At the core of Schutz’s paintings is an abiding interest in expressing emotion. The brushwork makes the artist’s hand readily apparent, and these thick strokes form characters that are imbued with a psychological weight that swells within the canvas. The artist David Salle remarked about this aspect of Schutz’s work, saying, “They have the look of feelings made external. They give a sense of the great freedom of mind at the core of painting, the exhilaration of it” (D. Salle, “Dana Schutz”, Artforum, December 2011). In works like The Fishermen, the angst and pressure of an individual living during a global pandemic bursts forth with a riotous vigor. At the same time, though the colors are vibrant and verge on gruesome, there is an odd calm about the composition. Schutz paints a pregnant pause filled with all of tomorrow’s possibilities.
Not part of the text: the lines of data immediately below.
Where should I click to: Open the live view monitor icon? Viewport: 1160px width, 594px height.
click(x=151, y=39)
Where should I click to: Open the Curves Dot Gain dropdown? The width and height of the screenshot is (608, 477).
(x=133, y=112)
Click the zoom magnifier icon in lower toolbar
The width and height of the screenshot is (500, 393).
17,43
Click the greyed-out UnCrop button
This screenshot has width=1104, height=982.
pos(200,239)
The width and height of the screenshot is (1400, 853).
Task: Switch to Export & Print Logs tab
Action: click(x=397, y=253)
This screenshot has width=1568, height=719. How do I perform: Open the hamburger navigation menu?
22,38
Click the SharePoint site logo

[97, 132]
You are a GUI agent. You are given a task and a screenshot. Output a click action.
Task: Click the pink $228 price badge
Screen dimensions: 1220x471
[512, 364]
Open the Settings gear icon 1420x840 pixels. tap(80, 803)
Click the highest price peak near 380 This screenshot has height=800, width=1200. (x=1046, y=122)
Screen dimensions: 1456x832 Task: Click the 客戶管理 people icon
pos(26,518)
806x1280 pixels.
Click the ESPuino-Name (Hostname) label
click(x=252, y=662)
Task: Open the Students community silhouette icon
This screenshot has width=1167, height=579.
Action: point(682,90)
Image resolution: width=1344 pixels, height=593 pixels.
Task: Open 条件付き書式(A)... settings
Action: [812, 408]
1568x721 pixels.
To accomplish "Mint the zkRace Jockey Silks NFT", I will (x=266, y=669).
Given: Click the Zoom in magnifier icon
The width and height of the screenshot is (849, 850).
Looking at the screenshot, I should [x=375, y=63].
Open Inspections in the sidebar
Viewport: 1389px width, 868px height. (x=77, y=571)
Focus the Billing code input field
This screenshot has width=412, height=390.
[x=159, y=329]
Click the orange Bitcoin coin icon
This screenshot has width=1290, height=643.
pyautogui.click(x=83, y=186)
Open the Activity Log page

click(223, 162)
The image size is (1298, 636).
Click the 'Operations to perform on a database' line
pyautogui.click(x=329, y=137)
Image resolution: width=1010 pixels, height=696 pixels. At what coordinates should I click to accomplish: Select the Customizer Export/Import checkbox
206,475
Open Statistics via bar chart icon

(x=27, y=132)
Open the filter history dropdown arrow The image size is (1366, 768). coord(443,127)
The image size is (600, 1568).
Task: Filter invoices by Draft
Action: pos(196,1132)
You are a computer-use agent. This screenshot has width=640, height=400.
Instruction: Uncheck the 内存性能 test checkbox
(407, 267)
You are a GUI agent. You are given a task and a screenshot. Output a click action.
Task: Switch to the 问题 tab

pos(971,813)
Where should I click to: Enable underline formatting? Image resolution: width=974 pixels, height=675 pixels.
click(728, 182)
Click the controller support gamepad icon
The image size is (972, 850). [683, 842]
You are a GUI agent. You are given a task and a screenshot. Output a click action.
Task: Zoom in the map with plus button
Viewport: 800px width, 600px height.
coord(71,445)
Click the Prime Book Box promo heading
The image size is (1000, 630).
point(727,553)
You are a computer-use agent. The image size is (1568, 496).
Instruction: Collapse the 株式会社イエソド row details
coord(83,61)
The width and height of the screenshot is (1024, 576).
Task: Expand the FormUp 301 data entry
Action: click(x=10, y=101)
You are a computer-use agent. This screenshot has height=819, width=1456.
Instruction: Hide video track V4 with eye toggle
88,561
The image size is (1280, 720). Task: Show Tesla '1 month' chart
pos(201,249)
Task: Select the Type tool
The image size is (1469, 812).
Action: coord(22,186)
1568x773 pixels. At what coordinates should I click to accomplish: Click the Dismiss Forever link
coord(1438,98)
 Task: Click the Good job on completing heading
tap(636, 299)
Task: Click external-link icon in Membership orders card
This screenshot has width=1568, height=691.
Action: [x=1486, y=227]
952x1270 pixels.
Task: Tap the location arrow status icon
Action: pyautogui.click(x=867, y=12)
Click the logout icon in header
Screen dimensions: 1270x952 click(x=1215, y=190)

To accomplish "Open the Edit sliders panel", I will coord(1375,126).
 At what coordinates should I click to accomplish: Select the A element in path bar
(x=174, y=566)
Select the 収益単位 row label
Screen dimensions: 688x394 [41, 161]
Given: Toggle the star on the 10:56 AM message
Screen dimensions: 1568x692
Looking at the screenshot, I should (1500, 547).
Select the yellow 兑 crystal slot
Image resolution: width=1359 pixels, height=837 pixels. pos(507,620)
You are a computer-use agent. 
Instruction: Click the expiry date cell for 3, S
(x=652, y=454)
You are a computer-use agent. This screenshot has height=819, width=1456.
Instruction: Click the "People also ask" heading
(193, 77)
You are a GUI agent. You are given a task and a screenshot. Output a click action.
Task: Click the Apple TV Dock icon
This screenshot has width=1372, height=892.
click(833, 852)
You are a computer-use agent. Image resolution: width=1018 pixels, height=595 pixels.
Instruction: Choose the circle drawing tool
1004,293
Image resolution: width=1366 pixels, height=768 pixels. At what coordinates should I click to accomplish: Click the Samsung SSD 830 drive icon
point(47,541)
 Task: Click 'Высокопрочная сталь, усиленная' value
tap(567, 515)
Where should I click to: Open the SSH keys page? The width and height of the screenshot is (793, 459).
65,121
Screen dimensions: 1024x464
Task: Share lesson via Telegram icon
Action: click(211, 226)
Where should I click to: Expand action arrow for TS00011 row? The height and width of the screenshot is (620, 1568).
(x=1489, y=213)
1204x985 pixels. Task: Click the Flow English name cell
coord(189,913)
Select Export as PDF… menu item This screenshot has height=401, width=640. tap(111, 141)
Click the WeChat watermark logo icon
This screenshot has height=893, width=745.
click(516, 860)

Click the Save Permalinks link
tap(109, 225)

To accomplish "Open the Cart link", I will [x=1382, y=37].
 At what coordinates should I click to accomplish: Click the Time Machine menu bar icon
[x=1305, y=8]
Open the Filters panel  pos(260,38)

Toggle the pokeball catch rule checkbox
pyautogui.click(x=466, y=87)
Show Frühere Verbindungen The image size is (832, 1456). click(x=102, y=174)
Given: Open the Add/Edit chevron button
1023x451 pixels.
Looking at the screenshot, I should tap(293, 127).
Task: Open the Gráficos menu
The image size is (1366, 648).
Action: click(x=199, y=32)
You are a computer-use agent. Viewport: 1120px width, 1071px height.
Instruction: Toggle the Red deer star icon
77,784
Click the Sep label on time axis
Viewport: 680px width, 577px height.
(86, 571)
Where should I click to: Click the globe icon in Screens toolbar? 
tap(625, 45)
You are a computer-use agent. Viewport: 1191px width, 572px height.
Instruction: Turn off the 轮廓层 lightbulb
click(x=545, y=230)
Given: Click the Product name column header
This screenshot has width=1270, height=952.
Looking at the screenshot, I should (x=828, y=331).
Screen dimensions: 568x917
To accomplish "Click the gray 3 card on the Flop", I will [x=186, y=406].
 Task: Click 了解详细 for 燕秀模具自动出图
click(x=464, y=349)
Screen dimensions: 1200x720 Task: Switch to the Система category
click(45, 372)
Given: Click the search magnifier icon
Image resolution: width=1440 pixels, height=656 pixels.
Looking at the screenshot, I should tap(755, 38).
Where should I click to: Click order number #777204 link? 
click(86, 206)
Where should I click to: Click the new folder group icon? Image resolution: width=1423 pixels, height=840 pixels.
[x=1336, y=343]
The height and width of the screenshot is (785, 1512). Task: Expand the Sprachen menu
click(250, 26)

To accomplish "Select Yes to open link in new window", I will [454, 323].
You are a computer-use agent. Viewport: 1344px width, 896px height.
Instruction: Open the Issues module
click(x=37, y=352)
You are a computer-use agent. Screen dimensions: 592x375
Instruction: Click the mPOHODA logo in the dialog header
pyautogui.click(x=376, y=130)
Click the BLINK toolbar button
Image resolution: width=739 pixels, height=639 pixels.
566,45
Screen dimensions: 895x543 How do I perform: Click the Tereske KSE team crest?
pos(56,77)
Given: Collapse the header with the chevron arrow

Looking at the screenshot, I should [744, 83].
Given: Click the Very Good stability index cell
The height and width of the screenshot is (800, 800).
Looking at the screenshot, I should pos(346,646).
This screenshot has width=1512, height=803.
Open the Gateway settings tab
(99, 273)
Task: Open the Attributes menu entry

The Fishermen is donated by the artist to support the permanent conservation of 2.5 million acres of land in partnership with Art to Acres, an artist-run non-profit. These Indigenous-led conservation projects provide habitat and migration on landscapes with high levels of biodiversity. As a strategic climate donation, this painting will receive a cumulative 300% in matching funds from partner organizations including Andes Amazon Fund, Global Wildlife Conservation and the Wyss Foundation. The funds support formal protection status at a national level. Conserving intact ecosystems is one of the leading ways to maintain the planet’s ability to capture atmospheric carbon dioxide and to mitigate climate change. Land conservation is a natural climate solution, underlying efforts to protect at least 30% of the world by 2030 to reduce carbon emissions, conserve biodiversity and sustain nature’s services like clean water. Both art and conservation engage legacy and permanence and exist to benefit future generations. Speaking of this project, Schutz says "Art for Acres is an incredible organization. The work they do is astounding and urgent. It is such an honor to be donating The Fishermen to large-scale land preservation" (D. Schutz, in conversation with Christie’s, April 2021).